### TEXTO FORNECIDO ###

Transparência e Independência, uma Ordem para o futuro
Mário André Macedo: Enfermeiro Especialista em Saúde Infantil e Pediátrica
A história da alteração da lei das ordens profissionais remonta aos tempos do memorando de entendimento assinado com a Troika, que já previa a “eliminação dos requisitos ao acesso e exercício de profissões regulamentadas que não se mostrem justificados ou proporcionais”, assim como “medidas para liberalizar o acesso e exercício das profissões regulamentadas por profissionais qualificados e estabelecidos na União Europeia”. Além destas medidas, estava igualmente assumido o objetivo final de “rever e reduzir o número de profissões reguladas”.
A ideia de que as Ordens são um entrave ao desenvolvimento económico está enraizada no pensamento neoliberal europeu. Assim se explica que o tema volte à baila sob o atual Plano de Recuperação e Resiliência. Na sua componente 6, “qualificações e competências”, está prevista a redução das restrições nas profissões altamente reguladas. A adoção desta medida condiciona a libertação de verbas do PRR.

### CONTEÚDO DOS DADOS ###

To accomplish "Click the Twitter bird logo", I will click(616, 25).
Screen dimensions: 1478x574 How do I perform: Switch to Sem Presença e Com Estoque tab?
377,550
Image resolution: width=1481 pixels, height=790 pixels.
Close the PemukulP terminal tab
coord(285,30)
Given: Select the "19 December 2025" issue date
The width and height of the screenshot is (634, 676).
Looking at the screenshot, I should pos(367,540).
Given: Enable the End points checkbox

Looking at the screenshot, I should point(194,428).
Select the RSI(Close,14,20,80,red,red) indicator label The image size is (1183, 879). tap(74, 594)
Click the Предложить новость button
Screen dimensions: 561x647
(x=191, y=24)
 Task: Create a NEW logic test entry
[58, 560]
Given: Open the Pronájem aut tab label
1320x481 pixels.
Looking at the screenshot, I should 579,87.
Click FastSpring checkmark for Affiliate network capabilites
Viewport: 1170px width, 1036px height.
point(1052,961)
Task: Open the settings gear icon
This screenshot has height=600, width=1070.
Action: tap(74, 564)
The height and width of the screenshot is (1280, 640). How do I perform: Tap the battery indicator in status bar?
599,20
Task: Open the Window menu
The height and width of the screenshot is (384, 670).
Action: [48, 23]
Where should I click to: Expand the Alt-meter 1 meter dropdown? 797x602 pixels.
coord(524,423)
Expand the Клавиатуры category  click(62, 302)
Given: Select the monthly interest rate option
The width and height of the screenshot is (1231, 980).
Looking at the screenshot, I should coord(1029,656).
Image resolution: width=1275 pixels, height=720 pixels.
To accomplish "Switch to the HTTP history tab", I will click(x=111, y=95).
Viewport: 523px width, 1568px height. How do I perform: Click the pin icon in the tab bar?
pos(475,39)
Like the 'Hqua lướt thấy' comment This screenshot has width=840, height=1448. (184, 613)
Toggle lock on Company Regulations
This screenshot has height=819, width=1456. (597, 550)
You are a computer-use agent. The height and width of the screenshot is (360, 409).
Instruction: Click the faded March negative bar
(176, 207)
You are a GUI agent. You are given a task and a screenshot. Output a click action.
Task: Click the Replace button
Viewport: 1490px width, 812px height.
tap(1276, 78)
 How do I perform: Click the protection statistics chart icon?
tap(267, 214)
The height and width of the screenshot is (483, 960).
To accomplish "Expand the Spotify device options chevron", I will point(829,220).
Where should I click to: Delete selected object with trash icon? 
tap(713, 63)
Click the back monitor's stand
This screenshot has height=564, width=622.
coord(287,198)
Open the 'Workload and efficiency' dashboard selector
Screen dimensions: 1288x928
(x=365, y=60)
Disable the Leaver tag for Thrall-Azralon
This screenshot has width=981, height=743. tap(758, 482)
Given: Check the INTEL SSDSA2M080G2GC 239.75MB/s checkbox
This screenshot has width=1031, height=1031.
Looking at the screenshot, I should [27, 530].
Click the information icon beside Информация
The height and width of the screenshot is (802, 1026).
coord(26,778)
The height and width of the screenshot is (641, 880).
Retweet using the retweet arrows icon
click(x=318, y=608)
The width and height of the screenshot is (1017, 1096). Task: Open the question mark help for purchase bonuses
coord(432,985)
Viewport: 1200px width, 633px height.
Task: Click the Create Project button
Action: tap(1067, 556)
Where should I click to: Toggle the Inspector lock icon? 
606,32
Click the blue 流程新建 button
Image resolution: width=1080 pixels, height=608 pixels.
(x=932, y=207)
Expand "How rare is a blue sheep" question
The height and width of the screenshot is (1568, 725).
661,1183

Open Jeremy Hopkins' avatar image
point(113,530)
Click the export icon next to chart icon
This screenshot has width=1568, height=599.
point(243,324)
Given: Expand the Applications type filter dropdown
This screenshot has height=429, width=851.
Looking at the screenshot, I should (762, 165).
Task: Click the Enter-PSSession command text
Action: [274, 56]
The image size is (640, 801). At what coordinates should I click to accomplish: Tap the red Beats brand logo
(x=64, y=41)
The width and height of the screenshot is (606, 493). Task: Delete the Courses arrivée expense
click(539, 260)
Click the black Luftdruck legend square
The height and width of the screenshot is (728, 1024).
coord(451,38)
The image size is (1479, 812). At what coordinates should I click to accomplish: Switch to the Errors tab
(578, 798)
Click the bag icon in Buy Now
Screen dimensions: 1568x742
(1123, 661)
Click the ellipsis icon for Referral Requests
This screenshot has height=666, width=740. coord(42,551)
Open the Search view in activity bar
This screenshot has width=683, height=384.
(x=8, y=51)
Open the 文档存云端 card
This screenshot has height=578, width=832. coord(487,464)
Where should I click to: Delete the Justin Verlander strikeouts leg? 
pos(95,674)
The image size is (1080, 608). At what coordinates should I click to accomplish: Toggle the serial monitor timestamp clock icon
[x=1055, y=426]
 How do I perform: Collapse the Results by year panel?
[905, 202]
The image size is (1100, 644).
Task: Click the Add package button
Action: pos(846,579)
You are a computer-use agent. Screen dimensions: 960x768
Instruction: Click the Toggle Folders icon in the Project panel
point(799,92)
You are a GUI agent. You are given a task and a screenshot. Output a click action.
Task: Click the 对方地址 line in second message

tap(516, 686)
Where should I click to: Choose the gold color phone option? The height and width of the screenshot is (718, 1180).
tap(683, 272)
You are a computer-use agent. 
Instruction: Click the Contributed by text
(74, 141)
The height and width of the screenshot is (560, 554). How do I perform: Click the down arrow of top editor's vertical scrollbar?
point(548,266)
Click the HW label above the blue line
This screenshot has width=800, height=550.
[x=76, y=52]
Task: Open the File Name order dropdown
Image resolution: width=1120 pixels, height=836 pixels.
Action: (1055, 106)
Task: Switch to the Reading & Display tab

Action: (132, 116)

###

• **O QUE FAZER**: Transcreva o trecho do texto sobre as ordens profissionais que começa em "A ideia de que" e termina em "verbas do PRR.". Os dados são um material à parte, sem ligação com o texto.

• **RESPOSTA**:
A ideia de que as Ordens são um entrave ao desenvolvimento económico está enraizada no pensamento neoliberal europeu. Assim se explica que o tema volte à baila sob o atual Plano de Recuperação e Resiliência. Na sua componente 6, “qualificações e competências”, está prevista a redução das restrições nas profissões altamente reguladas. A adoção desta medida condiciona a libertação de verbas do PRR.